#### Excerpt

The arithmetic unit is specialized for the specific application in that, in the arithmetic unit, particular arithmetic modules that are required for the calculation of a precise result are omitted, and/or in that the arithmetic unit is thermally designed for an only partial loading of arithmetic modules. This is to some extent analogous to an application-specific integrated circuit (ASIC).
As explained above, a low energy consumption, a low thermal emission, and a small constructive size of the arithmetic unit are advantageous in particular in control devices for vehicles.
For such control devices, a maximum power consumption and/or a maximum thermal flow that is to be emitted are frequently specified. In addition, for example in the retrofitting of existing vehicles, it can be required to fit a control device that contains the additional functionality of an ANN precisely into the constructive space in which an older control device not having an ANN was previously planned. In particular in the engine compartment of passenger vehicles, it is frequently the case that almost every cubic centimeter is already planned for, so that no additional space is available for an expanded functionality of the control device.
Therefore, the present invention also relates to a control device for a vehicle. This control device includes a first interface that can be connected to at least one sensor on the vehicle. In addition, the control device includes a second interface that can be connected to at least one actuator of the vehicle. The sensor of the vehicle can in particular for example be designed to record physical measurement data through observation of at least a part of the surrounding environment of the vehicle. The actuator of the vehicle can in particular for example be designed to act on the driving dynamics of the vehicle. The control device can be in particular for example part of a driver assistance system and/or part of a system for the at least partly automated driving of the vehicle in traffic.
In addition, the control device includes an artificial neural network ANN that takes part in the processing of measurement data of the sensor to form control signals for the actuator. At least one arithmetic unit as described above is provided for the calculation of a sum of inputs to at least one neuron in the ANN. The sum to be calculated of the inputs is weighted with weights of the neuron.
The ANN in the control device can be designed in particular for example as a classifier for image data that the sensor of the vehicle has recorded as physical measurement data. The image data can be in particular camera images, video images, radar images, lidar images, thermal images, and/or ultrasonic images.
As explained above, for use in an ANN it can be planned at least partly in advance which arithmetic modules in the arithmetic unit are at least temporarily deactivated for the running time, or else can be omitted from the outset without significantly disturbing the functionality of the ANN.
Therefore, the present invention also relates to a method for producing and/or configuring the arithmetic unit 5 described above for the calculation of a sum of inputs of at least one neuron in an artificial neural network ANN, these inputs being weighted with weights of the neuron.

########

▸ Given instruction
Write out, word for word, the stretch of the patent excerpt from "In addition, the control device includes an" through "is weighted with weights of the neuron.". The items that follow bear no relation to the patent excerpt.

#### Given data

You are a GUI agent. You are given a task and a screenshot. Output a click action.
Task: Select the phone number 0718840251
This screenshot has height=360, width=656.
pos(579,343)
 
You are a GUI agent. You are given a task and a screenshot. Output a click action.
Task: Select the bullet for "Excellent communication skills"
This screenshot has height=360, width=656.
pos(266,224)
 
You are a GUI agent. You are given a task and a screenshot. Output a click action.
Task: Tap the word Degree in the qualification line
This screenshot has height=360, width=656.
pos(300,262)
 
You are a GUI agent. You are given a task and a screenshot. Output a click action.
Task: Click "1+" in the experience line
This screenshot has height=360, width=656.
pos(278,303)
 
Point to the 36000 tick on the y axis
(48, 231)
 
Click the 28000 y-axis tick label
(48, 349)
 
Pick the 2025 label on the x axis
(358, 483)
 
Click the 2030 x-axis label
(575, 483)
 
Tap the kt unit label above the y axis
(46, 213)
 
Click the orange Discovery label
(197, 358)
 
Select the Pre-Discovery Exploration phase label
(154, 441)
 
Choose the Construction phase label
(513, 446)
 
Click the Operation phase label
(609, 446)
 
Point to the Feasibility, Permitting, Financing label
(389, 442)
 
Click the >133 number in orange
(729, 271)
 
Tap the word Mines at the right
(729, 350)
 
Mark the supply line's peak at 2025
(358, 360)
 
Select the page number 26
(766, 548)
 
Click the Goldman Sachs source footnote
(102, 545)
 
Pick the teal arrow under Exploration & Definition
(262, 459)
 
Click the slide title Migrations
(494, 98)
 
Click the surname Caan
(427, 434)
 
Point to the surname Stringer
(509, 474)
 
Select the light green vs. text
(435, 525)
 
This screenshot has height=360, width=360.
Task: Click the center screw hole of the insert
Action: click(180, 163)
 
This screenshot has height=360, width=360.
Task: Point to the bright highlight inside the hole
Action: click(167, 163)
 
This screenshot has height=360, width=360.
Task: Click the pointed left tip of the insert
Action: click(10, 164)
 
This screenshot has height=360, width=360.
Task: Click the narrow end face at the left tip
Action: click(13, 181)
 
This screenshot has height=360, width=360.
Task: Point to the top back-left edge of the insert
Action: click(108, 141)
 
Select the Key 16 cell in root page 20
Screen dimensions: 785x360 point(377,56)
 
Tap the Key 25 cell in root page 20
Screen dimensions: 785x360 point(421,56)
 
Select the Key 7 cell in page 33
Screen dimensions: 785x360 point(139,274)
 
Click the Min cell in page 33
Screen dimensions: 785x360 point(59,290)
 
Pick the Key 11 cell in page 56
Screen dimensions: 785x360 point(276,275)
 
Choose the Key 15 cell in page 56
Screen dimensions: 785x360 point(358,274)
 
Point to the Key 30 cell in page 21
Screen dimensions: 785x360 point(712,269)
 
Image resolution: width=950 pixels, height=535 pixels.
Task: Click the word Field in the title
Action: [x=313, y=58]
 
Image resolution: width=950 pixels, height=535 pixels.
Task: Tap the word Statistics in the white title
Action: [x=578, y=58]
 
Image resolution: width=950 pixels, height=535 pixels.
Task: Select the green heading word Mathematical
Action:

########

▸ Answer to the problem
In addition, the control device includes an artificial neural network ANN that takes part in the processing of measurement data of the sensor to form control signals for the actuator. At least one arithmetic unit as described above is provided for the calculation of a sum of inputs to at least one neuron in the ANN. The sum to be calculated of the inputs is weighted with weights of the neuron.